Has Dumbledore something in common with Lockhart?

Eric Oppen oppen at mycns.net
Wed Oct 15 09:57:33 UTC 2003


No: HPFGUIDX 82938

One thing that strikes me as I reread OotP is that Dumbledore may be coming
to the end of a long time when he was basically able to coast along on his
reputation.  As "the wizard that defeated Grindelwald," he's seen as the
natural leader against Voldemort---even though he apparently couldn't do
much about V-mort, and only a fluke caused V-mort's downfall.

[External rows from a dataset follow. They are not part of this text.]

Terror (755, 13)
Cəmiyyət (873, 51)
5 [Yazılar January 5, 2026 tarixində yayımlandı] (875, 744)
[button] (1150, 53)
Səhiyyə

It often happens that a leader who did well the last time around is the
first person people turn to when a new danger arises, even if the new
danger's different (we don't know very much about Grindelwald, do we?) and
even if the old leader's greater age makes him less likely to be able to do
anything effective.  A case in point is the Crimean War, where many of the
British generals had been very good leaders---in the Napoleonic wars which
had ended decades before, and which had been fought with different weapons,
against a different enemy, under different conditions.

While Dumbledore is far more competent as a wizard than Lockhart, and has
real accomplishments in his past, he may well have gotten rather past it in
the years since Harry Potter lost his parents, and his judgement may have
become faulty.  Not to mention, his duelling skills may be rusty---he's
_how_ much older and more experienced with magic than V-mort?  I'd've
expected him to roll right over V-mort in the Ministry like a King Tiger
tank squashing a sand castle.

Much as I despise her and wish that she'd fall madly in love with Grawp,
Rita Skeeter may have been on to something when she called Dumbledore an
"obsolete dingbat" in that article referred to in GoF.